In 2017 the Association of British Insurers reported that the value of detected fraud amounted to £1.3 billion. However, despite the increasingly sophisticated activities of insurers to take the fight to fraudsters, it is clear that this figure is dwarfed by the amount of undetected fraud – and that paradoxically, it is not the insurers themselves who directly suffer the consequences of this criminal activity.
Instead, it is the ordinary policyholder who pays more in annual premiums than would otherwise be the case. By some estimates this is thought to be some £50 per year for every motor insurance policy issued. The honest customer continues to subsidise the criminal fraternity.
That is not to say that insurers are washing their hands of the problem. Quite the opposite. Prevention and detection systems continue to grow in sophistication. From the initial policy application to the claims notification and settlement process, insurers are investing heavily in new systems of information collection and data analysis.
Many of these systems revolve around two core principles.
Firstly, wherever possible, data should be collected and analysed in real time. During the relatively short period of notifying a claim (perhaps just a few minutes, especially if online facilities are being used), the insurer needs to know if a claim is potentially fraudulent. Data from hundreds of sources needs to be automatically collected, examined and reported so that the claims handler or automated system can react accordingly – all in the blink of an eye.
Secondly, the data being collected and analysed will be a mass of diverse information that needs to be rapidly examined for linkages in claim circumstances, claimant details or other red-flag factors.
For example, a motor damage incident reported as having occurred in a car park, late at night, and in a location previously viewed as being suspicious would immediately raise a red flag for the insurer to examine further. Add to this the potential for identifying if the individual involved is connected to other confirmed or suspected fraudsters, perhaps by something as apparently minor as a common mobile phone number across two different claims submitted months apart, and the web of connectivity and suspicion spreads far and wide and at a very rapid pace.
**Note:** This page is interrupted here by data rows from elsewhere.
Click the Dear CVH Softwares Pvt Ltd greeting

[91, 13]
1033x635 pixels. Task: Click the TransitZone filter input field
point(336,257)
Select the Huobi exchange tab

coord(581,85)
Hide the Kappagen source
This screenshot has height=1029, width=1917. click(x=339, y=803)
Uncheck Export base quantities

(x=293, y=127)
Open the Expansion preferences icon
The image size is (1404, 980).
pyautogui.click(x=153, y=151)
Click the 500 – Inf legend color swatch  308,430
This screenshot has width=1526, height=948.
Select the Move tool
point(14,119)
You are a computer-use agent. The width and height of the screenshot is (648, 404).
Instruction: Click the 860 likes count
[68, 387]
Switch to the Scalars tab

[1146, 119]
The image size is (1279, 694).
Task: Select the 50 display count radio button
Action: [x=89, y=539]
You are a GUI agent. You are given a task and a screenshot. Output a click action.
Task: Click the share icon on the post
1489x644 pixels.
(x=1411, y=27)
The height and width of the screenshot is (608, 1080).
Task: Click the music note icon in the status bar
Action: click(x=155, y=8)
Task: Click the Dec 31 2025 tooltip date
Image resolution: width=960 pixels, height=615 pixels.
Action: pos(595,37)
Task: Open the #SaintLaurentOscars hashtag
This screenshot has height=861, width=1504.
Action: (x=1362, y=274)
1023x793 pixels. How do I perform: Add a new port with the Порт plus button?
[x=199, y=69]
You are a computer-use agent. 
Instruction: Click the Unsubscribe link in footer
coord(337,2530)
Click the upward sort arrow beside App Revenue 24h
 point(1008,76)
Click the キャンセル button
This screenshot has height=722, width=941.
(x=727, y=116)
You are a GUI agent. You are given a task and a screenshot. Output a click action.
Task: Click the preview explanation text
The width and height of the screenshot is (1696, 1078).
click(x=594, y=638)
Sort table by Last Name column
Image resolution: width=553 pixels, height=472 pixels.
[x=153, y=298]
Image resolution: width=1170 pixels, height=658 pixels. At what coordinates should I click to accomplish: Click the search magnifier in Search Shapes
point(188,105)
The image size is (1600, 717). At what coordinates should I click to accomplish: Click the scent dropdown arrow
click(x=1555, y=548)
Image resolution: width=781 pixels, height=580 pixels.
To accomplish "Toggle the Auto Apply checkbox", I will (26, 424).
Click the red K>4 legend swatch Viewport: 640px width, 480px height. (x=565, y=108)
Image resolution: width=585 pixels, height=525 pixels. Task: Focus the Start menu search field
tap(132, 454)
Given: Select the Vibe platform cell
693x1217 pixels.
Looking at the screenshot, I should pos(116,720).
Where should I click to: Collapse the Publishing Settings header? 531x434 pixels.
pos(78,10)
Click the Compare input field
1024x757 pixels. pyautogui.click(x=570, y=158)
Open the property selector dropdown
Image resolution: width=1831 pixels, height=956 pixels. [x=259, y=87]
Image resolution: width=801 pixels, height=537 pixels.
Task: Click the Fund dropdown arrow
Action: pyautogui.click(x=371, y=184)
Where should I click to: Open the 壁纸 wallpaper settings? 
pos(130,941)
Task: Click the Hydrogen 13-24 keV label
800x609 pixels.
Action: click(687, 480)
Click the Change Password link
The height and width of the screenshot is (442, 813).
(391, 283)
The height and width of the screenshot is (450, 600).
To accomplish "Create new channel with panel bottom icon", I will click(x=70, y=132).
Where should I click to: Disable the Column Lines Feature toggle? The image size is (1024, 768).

Sophisticated software can automatically trawl social media, publicly available data, specialist fraud records, claims history, court records and a vast panoply of additional information that is growing by the day, and which makes fraud detection ever more likely to be successful.
However, the professional fraudsters know all this, and it is a constant running battle for insurers and authorities to stay ahead of the game.
Nor is it just the hardened criminals that contribute to the cost and consequences of fraud. Surveys have suggested that up to 25 per cent of household insurance claimants either have, or would consider, artificially exaggerating the value of their otherwise legitimate claim. Insurers view the personal injury market as ripe for fraudulent activity, with over 700,000 claimants anually. Sadly, there are still those in the legal and medical professions who facilitate attempts to commit fraud.
These factors and others mean that while the new digital world of fraud prevention and detection is at an all-time high in terms of ability to thwart the aim of professional and amateur alike, it is a battle that is by no means over, and where the real victim is the ordinary policyholder who is paying too much for their insurance.